The museum's curators and two dozen restorers spent five and a half years doing an inventory and restoring the works, which were salvaged from the ruins of a bunker near the Tiergarten in Berlin. (Which side destroyed the bunker is a matter of dispute; the museum says it was German troops, while German officials say records suggest that the cache was intact when Soviet troops arrived.)

After the war, the art spent decades in boxes, mixed with ash and soot, in storage in Sergiyev Posad, a city north of Moscow. "Most of the objects were picked up with shovels," said Lyudmila Akimova, the exhibition's curator and head of the museum's department of antique art and archeology. "They were mixed with dirt and covered with tar. Whatever we managed to restore to this date, we included in the exhibition. There is still more work to do."

Much of the pottery, for example, had been reduced to shards that restorers pieced together, in some cases incompletely. A Greek red-figure vase from 470 B.C., depicting the murder of Aegisthus by Agamemnon's children, Orestes and Electra, has regained its form, though significant gaps had to be patched.

A stunning bronze sculpture, the Zeus of Dodon, made in the fourth century B.C. and just 30 centimeters, or 12 inches tall, had been badly charred by flames, Akimova said.

While restoration may have brought the works back from oblivion, their provenance is not nearly so obscure.

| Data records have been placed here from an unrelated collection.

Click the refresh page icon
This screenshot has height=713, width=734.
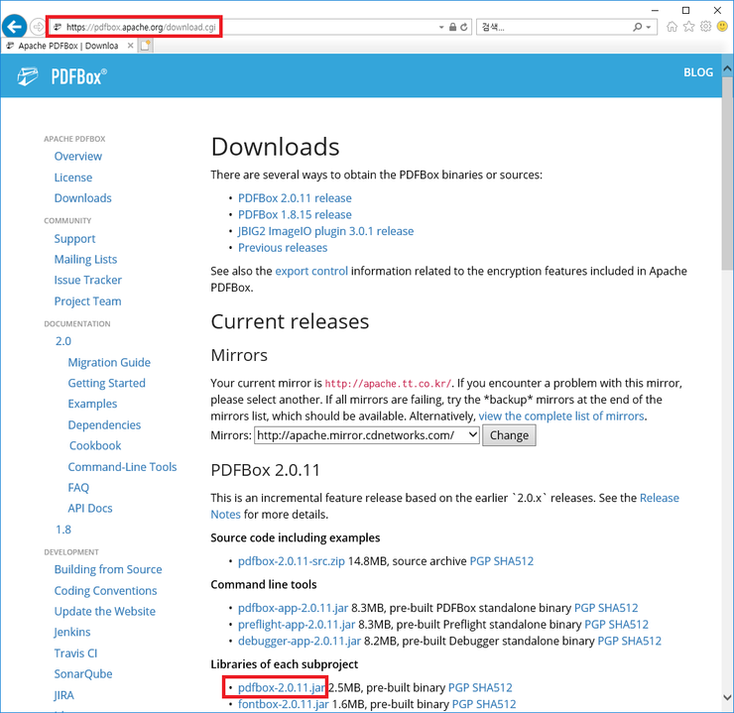pos(463,27)
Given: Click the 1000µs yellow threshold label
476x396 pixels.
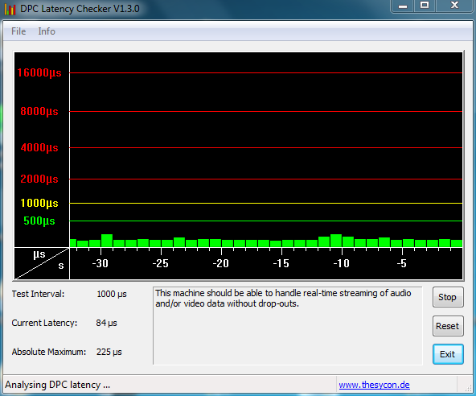Looking at the screenshot, I should 39,203.
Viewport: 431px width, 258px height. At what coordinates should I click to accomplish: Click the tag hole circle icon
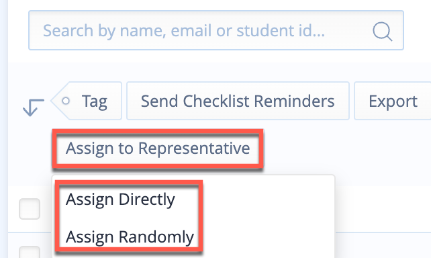click(x=66, y=101)
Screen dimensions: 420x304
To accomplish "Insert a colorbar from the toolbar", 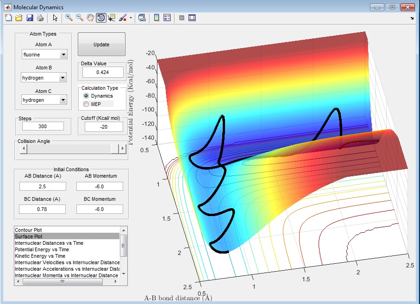I will click(157, 18).
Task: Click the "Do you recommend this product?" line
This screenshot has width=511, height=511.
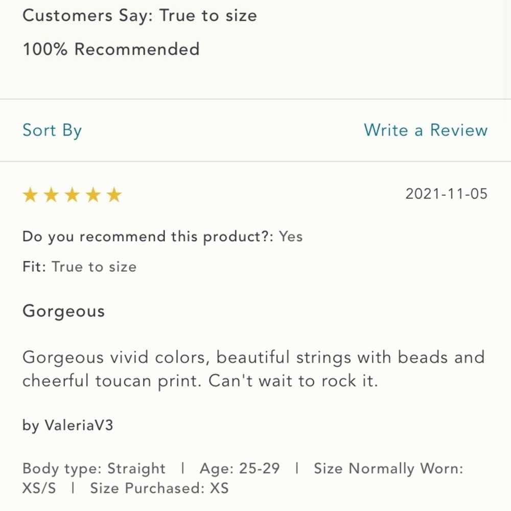Action: coord(148,237)
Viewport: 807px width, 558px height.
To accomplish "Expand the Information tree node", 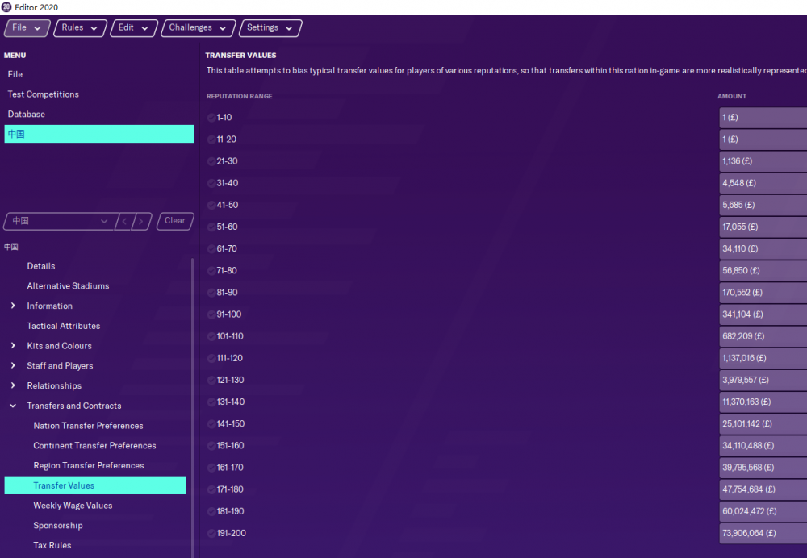I will [x=13, y=306].
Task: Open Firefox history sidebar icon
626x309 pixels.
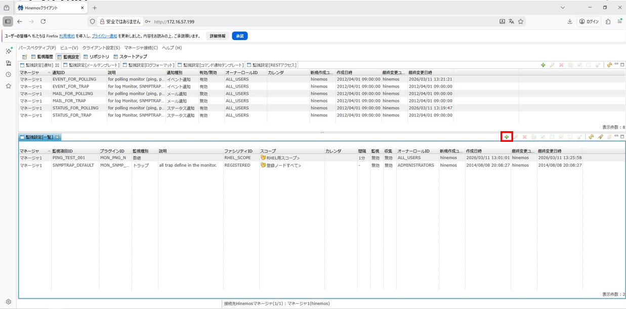Action: tap(8, 74)
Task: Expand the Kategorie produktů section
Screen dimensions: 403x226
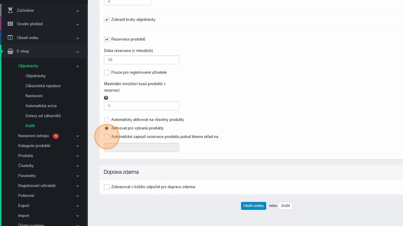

Virtually all the works once belonged to Germany's state museums in Berlin. Akimova said that research had traced some of the works to specific collections amassed in the late 19th and early 20th centuries and that several of them were well known to art historians.

"I feel joy, of course, that these objects are back in the world," she said, showing visitors around the exhibition's three halls the other day.

The anniversary of victory over the Nazis, celebrated in the Soviet Union and now in Russia as a major national holiday on May 9, has revived the debate over looted art, as well as over Stalin's legacy and the Soviet Union's postwar domination of Eastern Europe.

But despite hopes that the passage of time and even the personal friendship of Schröder and Putin could lead to a significant return of art to Germany, Russia's cultural officials have steadfastly refused to reopen the issue. They cite a Russian law that allows the return only of trophies taken without authorization - as opposed to those officially seized as compensation - and of works belonging to anyone who suffered from Nazi repression.

Anatoly Vilkov, deputy chief of the federal agency that preserves cultural heritage, said in a newspaper interview in February that Russia had 249,000 works of art, as well as 260,000 archive files and more than a million books, that had been taken from Germany as war compensation.

The most famous is a collection of gold known as Priam's Treasure, which was recovered by the German archaeologist Heinrich Schliemann in 1873 in what he believed to be ancient Troy. The Pushkin displayed the treasures in 1996 and has since dropped any question of its return.

The gold is back in storage.

"Everything that the Soviet Union took as compensation, which includes Schliemann's gold as well, is not subject to return," Vilkov told the newspaper Moskovsky Komsomolets.

Weiss, who visited St. Petersburg last month to return a reproduction of a Greek statue that had belonged to Czar Nicholas I and his wife, said that Russia's recalcitrance "strains our relations, endangers pieces of art and adds to the annoyance of German museum directors."

Germany has not made any specific legal claims to the works in the new exhibition, but officials have expressed frustration that German art experts were not even consulted about the show. Klaus-Dieter Lehmann, the president of the Prussian Cultural Heritage Foundation in Berlin, complained that he had learned of the exhibition only from news reports.

Martin Roth, general director of the State Art Collections in Dresden, praised the restoration work and the exhibition.

But he said the Russian attitude toward its collections of German artworks reflected a "nationalistic perspective" that was thwarting cooperation in recovering works that disappeared during the war, regardless of questions of ownership.

"This could have been a perfect example of working together," he said in a telephone interview. "This is world culture we're talking about."